Cloud identity management

Completed

A common challenge in computing is accurately determining who is using a system at a given point in time. An end user's identity is important for several reasons, the most significant of which is to limit that user's ability to access resources they're not entitled to access and perform actions they're not entitled to perform. For example, a person using web email shouldn't see emails sent to other users. Similarly, when a database administrator accesses a cloud service, they shouldn't be able to access databases for which they have no responsibility or perform other administrative tasks that are beyond the scope of their job duties. None of this is possible if we don't know who the user is.

Examples of how identity is established and presented for verification in everyday life are numerous. Many countries/regions use ID numbers such as social-security numbers to identify individuals for tax purposes or grant them access to governmental programs. Law enforcement requires that automobile drivers present drivers' licenses and vehicle-registration receipts to identify themselves and prove they're qualified to operate a motor vehicle. International border-control agencies require travelers to carry passports to indicate their citizenship.
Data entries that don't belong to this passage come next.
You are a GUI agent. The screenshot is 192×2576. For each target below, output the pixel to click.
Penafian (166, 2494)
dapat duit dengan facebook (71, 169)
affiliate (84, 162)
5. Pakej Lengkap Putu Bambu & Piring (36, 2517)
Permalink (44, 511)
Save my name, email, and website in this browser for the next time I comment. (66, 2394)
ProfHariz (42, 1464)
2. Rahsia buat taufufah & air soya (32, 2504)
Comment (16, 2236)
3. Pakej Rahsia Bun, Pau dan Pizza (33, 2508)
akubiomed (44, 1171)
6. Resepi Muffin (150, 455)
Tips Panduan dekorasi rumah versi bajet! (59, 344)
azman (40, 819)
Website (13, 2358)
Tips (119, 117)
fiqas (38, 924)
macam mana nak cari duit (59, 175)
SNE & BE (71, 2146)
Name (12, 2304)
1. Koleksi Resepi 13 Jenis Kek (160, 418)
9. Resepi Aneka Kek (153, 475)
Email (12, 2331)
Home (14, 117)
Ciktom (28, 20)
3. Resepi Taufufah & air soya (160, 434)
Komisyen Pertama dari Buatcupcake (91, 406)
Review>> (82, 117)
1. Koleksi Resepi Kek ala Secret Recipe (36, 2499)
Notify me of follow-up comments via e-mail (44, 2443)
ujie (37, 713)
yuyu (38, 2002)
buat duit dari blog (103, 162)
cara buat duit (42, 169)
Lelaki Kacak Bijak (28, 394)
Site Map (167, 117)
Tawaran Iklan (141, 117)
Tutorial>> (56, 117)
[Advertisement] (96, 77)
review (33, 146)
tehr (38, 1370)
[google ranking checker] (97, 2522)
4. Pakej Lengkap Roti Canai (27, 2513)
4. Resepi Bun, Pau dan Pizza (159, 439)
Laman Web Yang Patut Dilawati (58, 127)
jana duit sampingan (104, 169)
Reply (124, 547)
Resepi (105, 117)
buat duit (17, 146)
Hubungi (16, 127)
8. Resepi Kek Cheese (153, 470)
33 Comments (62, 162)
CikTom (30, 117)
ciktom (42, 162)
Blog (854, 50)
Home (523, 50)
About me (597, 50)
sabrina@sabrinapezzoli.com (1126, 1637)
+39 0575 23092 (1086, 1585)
In the online world, identity is typically determined by challenging a user to provide credentials that uniquely identify them--for example, a user name and password, a fingerprint, or, as is becoming increasingly common on smart phones, a face. (Recent advances in artificial intelligence have elevated facial recognition from magic to science.) They might be challenged to enter credentials when they first log into the system, which is typically the case with administrative portals for cloud services. Or they might not be challenged until they access a secure resource such as a web page that's available only to authenticated users. Authentication is the process of determining who someone is--that is, confirming their identity beyond a reasonable doubt. It's separate from authorization, which determines what a user can and can't do once they're authenticated.

Examples of how online identity is determined are both varied and numerous. They're also highly scenario-dependent. Let us consider two common examples of how authentication is used to establish a user's identity. The first involves a public web site that requires a user to log in before accessing some or all of the web site's resources. The second involves authenticating users who access file shares, network devices, and other internal resources. In both cases, determining the user's identity before granting them access is paramount to implementing a secure and robust system.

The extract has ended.